*HeY*
whats goin on? 2day was kinda BoRiNg tuesdays always are...but kinda went by fast i guess u could say... i duno why but this whole steve thing is really upsetting me i no im rite i no that steve shouldnt of said wat he said n i had every right to tell the whole football team..but i didnt. n i do believe steve gets w.e he deserves... i feel thats right in my heart b\c i dont think he truely has a heart how could u say that about some1 u knew...even tho i wasnt great friends w. ryan i still balled wen i went to his funeral and wake its just sad no matta how much he meant to u...
enough of that... so mark was @ our school 2day so we told giff n he took care of it HAHA mark u bitch BUSTED>.... n barbs herpes ass flicked me off ... grow the fuck up SERIOUSLY>................ sooo lauren v told me 2day that audrey can buy beer at this store on lake rd..hell ya nigga she said she'd buy me some.. THATS WHATS UP!!! lol
brianna keeps callin me *i feel bad* but i cant get a hold of neil n i duno wat to tell her... LiFe SuCkS..yano?!

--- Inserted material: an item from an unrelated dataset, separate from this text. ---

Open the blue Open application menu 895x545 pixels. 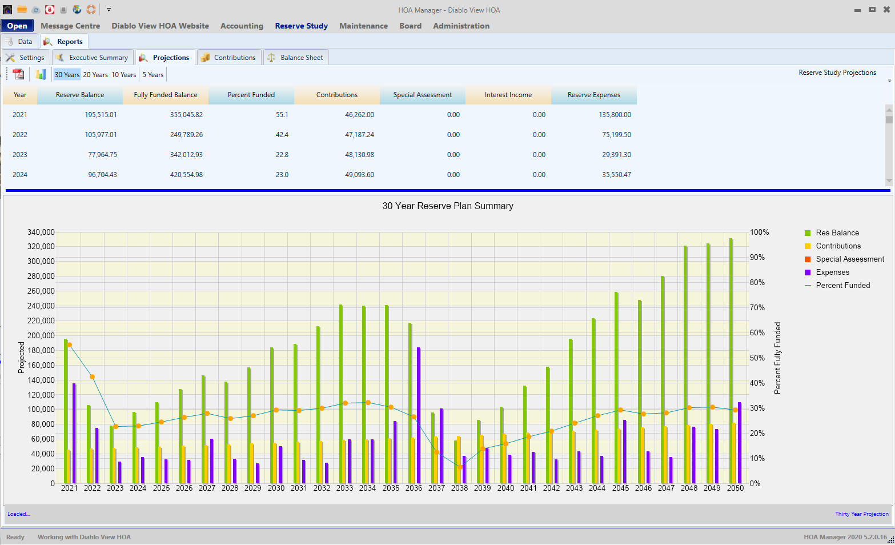17,26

i thot alot about ryan 2day i duno y its like every1 pretends like nothing happened and im still dwelling on it... why cant any1 be sad?!?! dont u think ryan wants to no ppl dint forget they still care.. or mayb every1 healed faster n understand that he wants every1 happy not sad... but not me i guess i still feel like cryin everytime some1 says his name yano?! mayb thats jus me ima baby remember?!?!
so i saw this poem today it really reminded me of jay hahah take a look...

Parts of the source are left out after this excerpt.